Anatomical considerations of cutaneous nerves of scalp for an effective anesthetic blockade for procedures on the scalp
How to cite this article: Simon KS, Rout S, Lionel KR, Joel JJ, Daniel P. Anatomical considerations of cutaneous nerves of scalp for an effective anesthetic blockade for procedures on the scalp. J Neurosci Rural Pract 2023;14:62-9.
The anatomy of the scalp nerves varies widely with age, race, and individuals of the same race and even within the same individual and hence need to be studied extensively to avoid complications and improve effectiveness during various surgical and anesthetic procedures of the scalp.
Materials and Methods:
Gross dissection was carried out on 11 cadavers (22 Hemifaces: 11 right and 11 left) with no obvious scalp deformities or surgeries. The distances of the supraorbital nerve (SON), supratrochlear nerve (STN), and greater occipital nerve (GON) from commonly used bony landmarks were measured. The branching pattern and presence of accessory notches/foramina were noted.

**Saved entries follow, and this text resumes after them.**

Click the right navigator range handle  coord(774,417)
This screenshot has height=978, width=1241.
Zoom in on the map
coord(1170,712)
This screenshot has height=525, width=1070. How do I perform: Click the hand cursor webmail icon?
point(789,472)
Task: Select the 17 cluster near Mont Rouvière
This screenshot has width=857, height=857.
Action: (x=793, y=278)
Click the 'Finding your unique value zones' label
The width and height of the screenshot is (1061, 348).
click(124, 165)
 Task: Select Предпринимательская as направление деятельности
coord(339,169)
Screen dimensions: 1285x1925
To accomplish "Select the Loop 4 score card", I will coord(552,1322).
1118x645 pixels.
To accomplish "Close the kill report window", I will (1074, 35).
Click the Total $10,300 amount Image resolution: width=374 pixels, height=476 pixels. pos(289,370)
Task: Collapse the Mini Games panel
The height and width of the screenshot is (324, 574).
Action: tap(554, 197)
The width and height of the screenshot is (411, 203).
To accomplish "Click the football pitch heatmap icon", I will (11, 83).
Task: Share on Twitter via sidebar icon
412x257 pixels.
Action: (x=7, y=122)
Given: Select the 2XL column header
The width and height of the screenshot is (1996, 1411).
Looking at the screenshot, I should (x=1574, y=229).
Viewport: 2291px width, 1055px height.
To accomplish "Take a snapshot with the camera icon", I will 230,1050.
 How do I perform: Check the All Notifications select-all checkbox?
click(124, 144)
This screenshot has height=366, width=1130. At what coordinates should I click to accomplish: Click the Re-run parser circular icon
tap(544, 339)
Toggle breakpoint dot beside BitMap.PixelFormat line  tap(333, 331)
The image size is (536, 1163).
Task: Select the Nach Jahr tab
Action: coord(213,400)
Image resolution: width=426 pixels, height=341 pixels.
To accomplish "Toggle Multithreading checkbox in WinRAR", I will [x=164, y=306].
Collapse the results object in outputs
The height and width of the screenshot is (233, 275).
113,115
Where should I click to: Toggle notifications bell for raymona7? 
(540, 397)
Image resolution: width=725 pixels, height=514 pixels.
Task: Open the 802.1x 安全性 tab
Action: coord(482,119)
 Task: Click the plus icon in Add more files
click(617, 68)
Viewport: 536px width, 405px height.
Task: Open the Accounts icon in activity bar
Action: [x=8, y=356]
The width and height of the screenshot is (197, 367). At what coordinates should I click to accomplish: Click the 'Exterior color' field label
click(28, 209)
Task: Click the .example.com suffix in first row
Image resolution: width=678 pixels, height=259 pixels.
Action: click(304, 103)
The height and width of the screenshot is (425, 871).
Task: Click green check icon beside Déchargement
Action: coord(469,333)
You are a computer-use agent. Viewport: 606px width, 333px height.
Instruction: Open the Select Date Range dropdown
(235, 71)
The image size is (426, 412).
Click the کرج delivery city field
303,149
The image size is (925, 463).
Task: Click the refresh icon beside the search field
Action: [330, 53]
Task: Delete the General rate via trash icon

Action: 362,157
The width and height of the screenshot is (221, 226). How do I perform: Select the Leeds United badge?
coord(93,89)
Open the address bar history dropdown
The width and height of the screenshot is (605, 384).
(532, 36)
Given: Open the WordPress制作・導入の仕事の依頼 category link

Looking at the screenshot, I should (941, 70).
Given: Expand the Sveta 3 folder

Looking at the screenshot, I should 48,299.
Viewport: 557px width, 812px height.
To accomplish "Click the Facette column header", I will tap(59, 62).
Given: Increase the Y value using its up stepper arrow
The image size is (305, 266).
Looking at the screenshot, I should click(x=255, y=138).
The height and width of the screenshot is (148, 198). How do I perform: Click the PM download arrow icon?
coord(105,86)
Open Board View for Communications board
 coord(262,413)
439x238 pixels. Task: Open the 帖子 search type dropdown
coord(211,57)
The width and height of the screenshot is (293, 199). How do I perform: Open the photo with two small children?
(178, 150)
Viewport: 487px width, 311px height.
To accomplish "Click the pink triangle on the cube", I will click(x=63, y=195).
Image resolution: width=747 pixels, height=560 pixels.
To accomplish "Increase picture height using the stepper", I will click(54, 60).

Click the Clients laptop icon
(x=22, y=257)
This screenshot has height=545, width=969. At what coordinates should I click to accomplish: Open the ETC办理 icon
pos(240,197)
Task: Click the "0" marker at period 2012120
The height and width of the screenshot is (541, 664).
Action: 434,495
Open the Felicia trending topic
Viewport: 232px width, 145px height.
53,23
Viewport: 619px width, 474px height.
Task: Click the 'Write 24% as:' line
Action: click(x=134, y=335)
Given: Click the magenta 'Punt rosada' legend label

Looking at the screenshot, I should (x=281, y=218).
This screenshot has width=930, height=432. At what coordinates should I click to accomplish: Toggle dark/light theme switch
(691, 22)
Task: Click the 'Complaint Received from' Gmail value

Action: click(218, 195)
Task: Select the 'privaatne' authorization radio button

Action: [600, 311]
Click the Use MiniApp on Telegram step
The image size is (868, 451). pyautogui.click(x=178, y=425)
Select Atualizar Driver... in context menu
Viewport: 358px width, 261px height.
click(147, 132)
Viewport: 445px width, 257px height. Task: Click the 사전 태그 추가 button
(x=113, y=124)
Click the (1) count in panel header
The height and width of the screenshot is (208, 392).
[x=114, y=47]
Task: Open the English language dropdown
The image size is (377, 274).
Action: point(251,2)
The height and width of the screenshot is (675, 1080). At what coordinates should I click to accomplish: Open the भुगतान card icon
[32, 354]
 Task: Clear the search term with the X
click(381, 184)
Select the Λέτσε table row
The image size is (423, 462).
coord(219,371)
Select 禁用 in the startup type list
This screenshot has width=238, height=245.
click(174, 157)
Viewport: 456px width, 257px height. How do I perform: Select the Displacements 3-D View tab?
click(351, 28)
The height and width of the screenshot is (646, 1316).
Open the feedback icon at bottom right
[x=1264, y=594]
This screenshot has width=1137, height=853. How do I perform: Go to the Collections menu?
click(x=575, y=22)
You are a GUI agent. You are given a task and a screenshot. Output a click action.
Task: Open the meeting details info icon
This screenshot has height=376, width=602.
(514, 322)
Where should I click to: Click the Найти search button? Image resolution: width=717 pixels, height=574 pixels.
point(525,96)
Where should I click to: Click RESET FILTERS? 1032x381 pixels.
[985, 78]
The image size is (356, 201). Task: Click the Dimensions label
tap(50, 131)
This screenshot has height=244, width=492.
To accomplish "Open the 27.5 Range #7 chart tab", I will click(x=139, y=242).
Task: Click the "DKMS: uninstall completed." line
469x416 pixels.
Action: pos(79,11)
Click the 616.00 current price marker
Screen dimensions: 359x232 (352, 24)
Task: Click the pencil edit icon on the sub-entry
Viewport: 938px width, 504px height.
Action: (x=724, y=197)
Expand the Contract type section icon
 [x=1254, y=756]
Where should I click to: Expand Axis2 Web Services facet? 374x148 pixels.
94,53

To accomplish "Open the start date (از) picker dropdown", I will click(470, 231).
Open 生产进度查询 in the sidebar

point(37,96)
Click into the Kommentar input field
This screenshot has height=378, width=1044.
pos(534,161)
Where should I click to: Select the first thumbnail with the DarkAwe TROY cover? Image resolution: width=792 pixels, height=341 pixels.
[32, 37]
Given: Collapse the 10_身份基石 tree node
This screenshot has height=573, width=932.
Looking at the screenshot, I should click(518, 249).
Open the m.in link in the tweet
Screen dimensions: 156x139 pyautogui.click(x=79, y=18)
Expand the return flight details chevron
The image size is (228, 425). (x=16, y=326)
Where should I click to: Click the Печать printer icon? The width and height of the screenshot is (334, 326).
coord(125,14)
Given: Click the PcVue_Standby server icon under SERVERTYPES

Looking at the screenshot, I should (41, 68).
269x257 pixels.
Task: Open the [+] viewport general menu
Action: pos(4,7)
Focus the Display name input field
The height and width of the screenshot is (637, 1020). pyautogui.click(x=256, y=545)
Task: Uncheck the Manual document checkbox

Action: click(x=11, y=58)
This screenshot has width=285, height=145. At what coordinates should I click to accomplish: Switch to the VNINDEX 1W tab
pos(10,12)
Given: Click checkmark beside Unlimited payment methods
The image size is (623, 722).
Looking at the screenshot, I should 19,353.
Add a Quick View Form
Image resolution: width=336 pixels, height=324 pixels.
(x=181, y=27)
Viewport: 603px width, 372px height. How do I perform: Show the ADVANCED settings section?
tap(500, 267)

SON and STN were found almost midway and at the junction between medial and middle one-third of the line joining midline and lateral orbital margin, respectively. The distances of STN and SON from the midline were about ½ and 3/4th of the transverse orbital diameters of the individual. GON was found at the medial 2/5 and lateral 3/5 of the line joining inion to the mastoid. In 40.9% cases, SON gave three branches while STN and GON remained as single trunks in 77.27% and 40.0% cases, respectively. Accessory foramina/notches for SON and STN were found in 36.36% and 4.54% of the specimen, respectively. SON and STN remained lateral in the majority while GON ran medially to corresponding vessels.
These parameters on the Indian population would give a comprehensive idea of the distribution of these cutaneous scalp nerves and would be beneficial in the targeted and accurate deposition of local anesthetic.
Greater occipital nerve
Scalp nerve block
The use of local anesthetics to block the nerves supplying the scalp, often referred to as the “scalp block,” has experienced a renaissance over the past decade with the increasing complexity of neurosurgical procedures and interventions. The scalp block, frequently used as an adjunct to general anesthesia during neurosurgery, maintains stable intraoperative hemodynamics, reduces intraoperative opioid requirement facilitating early post-operative neurologic assessment, and provides perioperative analgesia.[1-3] Furthermore, with awake craniotomies being performed for resection of brain tumors residing close to eloquent areas of the brain such as the speech area or motor cortex, the scalp block is a “must-know” skill to be mastered by the anesthesiologist. Such tumor resections done with the scalp block being the sole anesthetic have shown better outcomes with regard to the extent of tumor resected, neurological outcomes, and duration of hospital stay.[4,5] Apart from the neurosurgical applications, the scalp block is vital in providing analgesia for extracranial procedures on the scalp.[6,7] Neuralgias, neuropathies, and headaches such as cluster, cervicogenic, and migraines are diagnosed and treated by blocking concerned nerves, which are components of the routine scalp block.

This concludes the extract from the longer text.